ある資産家に来た出資の話
6月23日
「個人投資家から資金調達をしたいので、個人投資家を紹介してほしい」
このような依頼がよくあります。
まともの話も、もちろんありますが、
とてもお手伝いのできない、あぶない、ふざけないで欲しいと言いたくなる要請もよくあります。
だいたい依頼者は、最初の中は会社や事業の将来性の話から始めることが多いのですが、
よくよく聞いてみると、
大体の場合、今日明日のうちに調達しないと、手形が不渡りになったり、支払いができないような、超緊急を要する資金である場合が多く、
計画性がないだけでなく、返済原資も特定できない、
要するに返済するあてが依頼者本人にもなく、
迷惑の連鎖を見ず知らずの会社や個人に広げるような、
まったくふざけた内容であることが多いので、
もちろん投資家の紹介など断わりますし、資金提供するような奇特な人もいないとは思いますが、
中には、実にうまくこの手の話を、有利な投資話に仕立てる天才的な人もいるので要注意です。
先週驚いたことがあったのですが、
ある地方の資産家A氏から、
とても良い会社への出資の話があるので、
投資に値する話かどうか、上京するから相談に乗って欲しいと連絡があり、
会ってみて、会社名を見てびっくりしました。
もう何年も前に相談を受けたことのある会社で、
この当時も資金繰りは火の車で、しかも危ない人たちに手形が渡っていたりして、
とてもお手伝いのできる状況の案件ではなかったのでお断りした会社でした。
ただこの会社、
この会社のバイタリティー溢れる女性社長がビジネス書に取り上げられていたり、
巧みに有名企業との提携の話や、
超有名企業ではありませんが、誰もが知っている会社が株主であるとか、
このあたりの演出は見事で、
相談を受けた数年前でも、良くここまでもったなという財務内容でした。
であるのに、数年たった現在も、同じような内容で出資を募っているのには驚かされましたし、
存続していること自体が意外でした。
もちろん、私もずっとこの会社を見てきたわけではありませんし、
やり手の社長なので、劇的に内容が改善されている可能性もあるので、
絶対にやばい話とは断定できませんでしたが、
よくこの資産家に聞いてみると、
出資なのに財務内容の説明がなかったり、
出資の目論見書のようなものもなく、
ともかく、今日中に決めないと出資のチャンスはないと言った、
ただただ資金調達を急いでいる話でした。
でも、この投資家は投資を諦めきれないようでしたが、
ともかく決算書ぐらいは見ないで出資はできないと言うことには納得した資産家が
決算書を入手したところ、
その内容は、とても上場どころではなく、出資できるレベルの内容ではありませんでした。

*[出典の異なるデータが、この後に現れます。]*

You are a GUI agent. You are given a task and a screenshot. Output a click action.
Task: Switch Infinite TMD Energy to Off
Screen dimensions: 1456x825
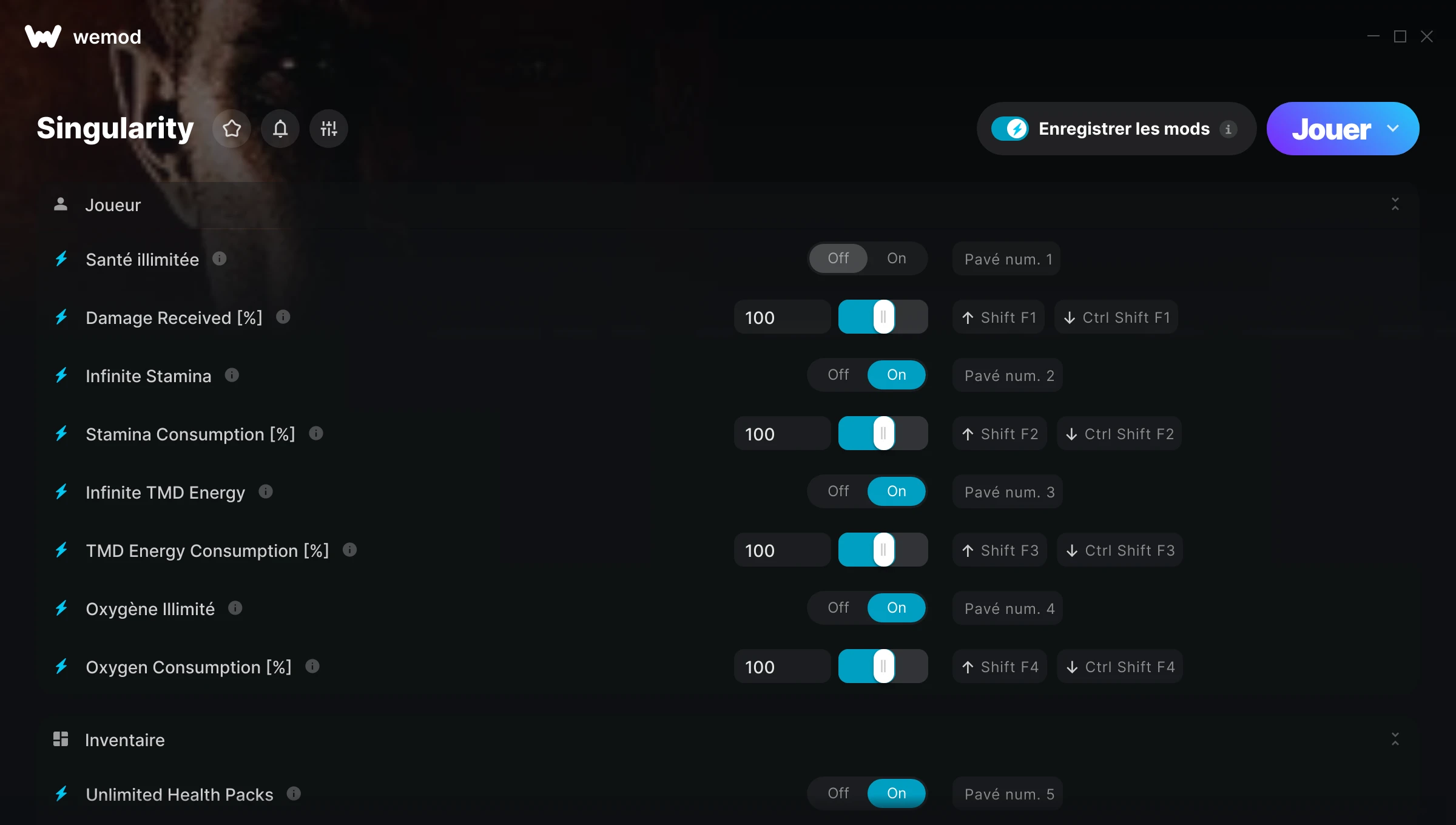click(x=838, y=491)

私が見た数年前の財務諸表より、売上高は横ばいなのに、資本金は10倍にもなっていて、
しかも、証明の難しい株主の内容も有名銘柄がチラホラで、
オフィスも超一等地に変更されており、
怒られるかもしれませんが、この社長、たいした詐欺師だと思わざるを得ませんでした。
私もたまたま数年前に、この会社の深い内容まで把握していたので、危ない案件と断言できましたが、以前の会社の状況と現状を時系列で比較できなかったら、
この資産家の出資を100%の自信を持って断念させることはできないぐらい、
うまくお化粧されていたので、
これなら、中には出資する人もいるかもしれないなと感心しました。
なんども繰り返しになりますが、
未公開株への投資は、気を付けないと危険がいっぱいです。